Hierarchical summaries: Help with recall, but add latency and still rely on chunking at the leaf level.
Graph-based retrieval: Great for entity relationships, terrible for prose. Building accurate knowledge graphs requires structured data or massive overhead.
Semantic parsing: Parse documents into meaning units instead of token windows. Theoretically elegant, practically fragile. Every document type needs custom parsers.

Chunking is the least-bad option. It’s simple, it’s fast, it works “well enough” for basic retrieval.

What Actually Helps (Incrementally)

Since we’re stuck with chunking, here’s what reduces the pain:

Overlap Aggressively

50% overlap between chunks. Yes, it doubles storage. It also captures boundary context.

Store Chunk Neighbors

Metadata should include prev_chunk_id and next_chunk_id. When you retrieve chunk N, automatically pull N-1 and N+1.

Hybrid Retrieval

BM25/sparse + dense vectors. Lexical search finds exact terms; vectors find semantic similarity. Rerank with a cross-encoder.

Rich Metadata

Every chunk needs:

doc_id, section_id, chunk_index
doc_type, source, timestamp, version
parent_summary (one-sentence doc summary)
context_before, context_after (titles/headers from surrounding chunks)

Multi-Stage Retrieval

First pass: retrieve 100 candidates (dense + sparse)
Rerank: cross-encoder narrows to top 20
Expansion: fetch adjacent chunks for top 5
Assembly: dedupe, diversify, sequence by document order

Accept the Limits

Chunking works for:

FAQ retrieval
Policy lookups
Code snippet search
Simple question answering

Chunking fails for:

Multi-step reasoning
Comparative analysis
Causal explanations
Nuanced interpretation

Use RAG for the former. For the latter, you need agentic workflows, graph traversal, or long-context LLMs processing full documents.

The Real Problem

Chunking isn’t broken because it’s a bad technique. It’s broken because we’re asking it to do something it was never designed for: preserve meaning while destroying structure.
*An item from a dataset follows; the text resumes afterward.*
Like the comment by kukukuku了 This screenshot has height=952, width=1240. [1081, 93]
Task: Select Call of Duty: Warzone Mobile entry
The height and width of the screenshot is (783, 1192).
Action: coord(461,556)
Vector embeddings represent semantic similarity in a continuous space. Chunks are discrete, arbitrary fragments. We’re trying to make discontinuous pieces behave like continuous meaning. It’s a category error.

The future isn’t better chunking. It’s moving past chunking entirely—toward models that can natively process long contexts, graph-augmented retrieval that preserves relationships, and semantic parsing that respects document structure.

Until then, we chunk. We add summaries, overlap, metadata, reranking, and adjacent retrieval. We make it work.

But let’s not pretend it’s not broken.

What are you seeing? If you’re building RAG systems, what chunking strategies actually work for you? Where does it fail? Let’s compare notes.